On the other hand, people are now mentally connected through the Ur, because apparently that’s one of the things it can do, so there’s this newfound sense of community spread across all of humanity, so maybe I’m being a bit harsh in calling out the libertarian overtones in the end of this book.

This book presents us with one of the more common science fiction tropes, the hardscrabble and independent belters who fight hard for a living versus the indolent Earthfolk who don’t know how good they’ve got it. My question is, just why is it always belters? I’m not against the idea, just seems so common that it’s mystifying to me. Sure, we get libertarian moon people in Heinlein and I’m sure more than one book has a setup like this on Mars, but just what is it that’s so attractive about the Asteroid Belt in these stories?

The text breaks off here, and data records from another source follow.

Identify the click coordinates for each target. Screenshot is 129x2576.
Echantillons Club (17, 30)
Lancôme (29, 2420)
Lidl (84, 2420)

I enjoyed this book and I recommend it, which is something I didn’t expect to say when I started. The beginning was a little bit touch-and-go for a while, but the book found itself eventually. Good characters with personality, which helps a lot. Perhaps most odd is the fact that this book, several times, refers to the character’s genitals directly, and when it does, it’s always really clinical about it. There are several mentions of the “penis” and “scrotum” in this book that were probably less than necessary.

Really, though, I think this is one worth checking out. Who’d’ve thunk it?